Oggi è Tal Indepurker, amica di famiglia degli Argamani, a diffondere la storia di madre e figlia, per riaccendere i negoziati in stallo dall’inizio di dicembre: “Parlo arabo, spagnolo e inglese. Mi rivolgo a persone in tutto il mondo attraverso i social media. E troppo spesso mi imbatto nel totale malinteso del conflitto e della situazione. Che è complicata. Non possiamo semplicemente smettere di bombardare Gaza. Ci sono valori superiori e c’è un motivo che ha scatenato questa guerra”. La prigionia sotto Hamas, sottolinea, “non è un hotel. Sono assassini di oltre 1.200 esseri umani, tra cui neonati”. Ogni notte, racconta Indepurker al Foglio, fatica a prendere sonno “per i sensi di colpa”: “Quando mi stendo sotto le coperte nel mio letto penso alle oltre 130 persone che da due mesi dormono lontane da casa, senza avere nemmeno un giaciglio, buttati su un pavimento, in chissà quali condizioni”. Noa Argamani, in quanto giovane donna, sarebbe dovuta essere su una delle liste di Hamas per la liberazione degli ostaggi, secondo gli accordi con Israele mediati dal Qatar e poi infranti dal gruppo di Gaza. “Penso che la notorietà di Noa abbia giocato a suo sfavore. Sicuramente – è la sua interpretazione – i terroristi conoscono la situazione della madre. Quello che ritengono essere il suo valore in termini di moneta di scambio potrebbe aver spinto Hamas a volerla tenere ancora prigioniera, per strappare migliori condizioni”. Ma poi aggiunge: “A volte, è solo questione di sfortuna. Non so come ragionano e in base a cosa hanno fatto le loro scelte”.

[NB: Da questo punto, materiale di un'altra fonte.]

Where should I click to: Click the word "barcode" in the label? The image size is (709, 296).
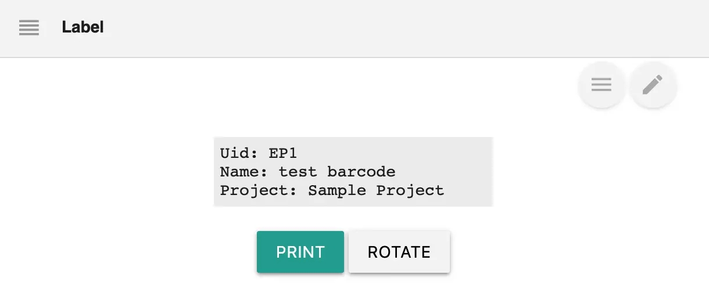[x=361, y=172]
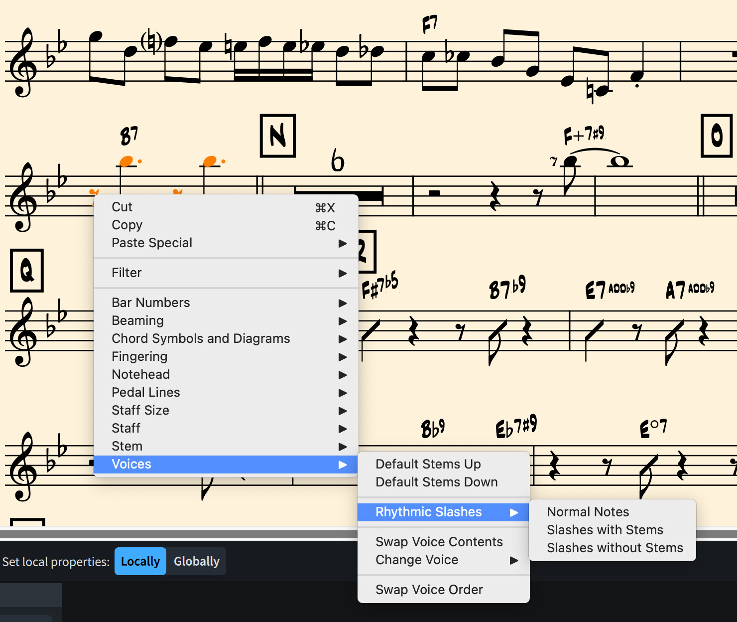Choose Slashes without Stems
737x622 pixels.
click(614, 548)
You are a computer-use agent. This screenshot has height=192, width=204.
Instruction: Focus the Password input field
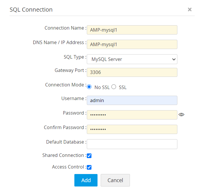tap(132, 115)
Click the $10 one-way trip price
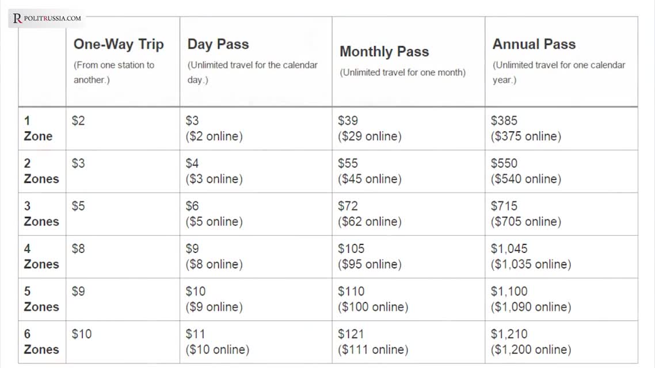The image size is (655, 368). click(x=82, y=334)
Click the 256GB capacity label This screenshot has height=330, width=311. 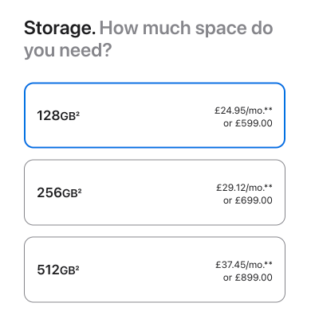[x=59, y=192]
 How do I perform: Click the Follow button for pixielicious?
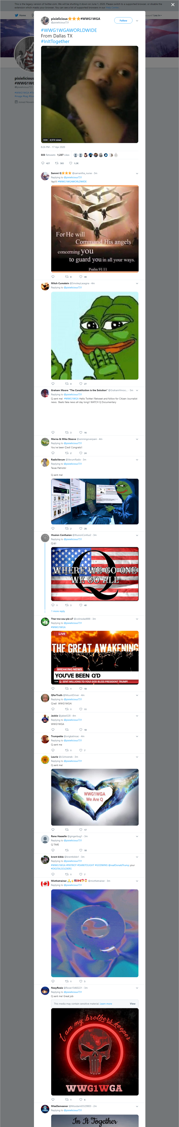pos(123,21)
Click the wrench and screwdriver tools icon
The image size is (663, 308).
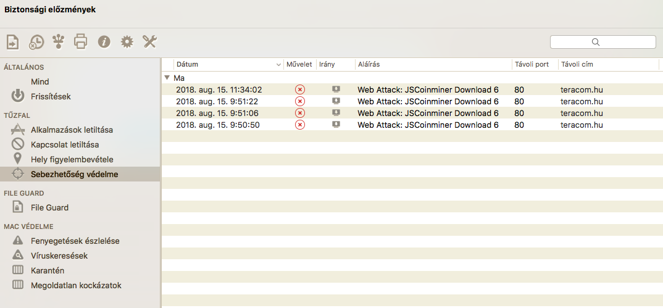[x=149, y=41]
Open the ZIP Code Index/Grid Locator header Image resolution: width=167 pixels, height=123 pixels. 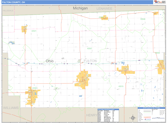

I negoziati sul rilascio degli ostaggi non sono più decollati e Israele è convinto che aumentare la pressione militare sia l’unico modo per piegare Hamas. Fonti egiziane hanno però detto che lo stato ebraico avrebbe sollecitato il Cairo e Doha a intervenire per mediare un nuovo accordo. Intanto il portavoce di Tsahal Daniel Hagari ha reso pubblico che i cadaveri di due ostaggi, la 28enne Eden Zakaria e il 36enne Ziv Dado, sono stati recuperati dalla Striscia e trasferiti all’Istituto di medicina legale per l’esame forense.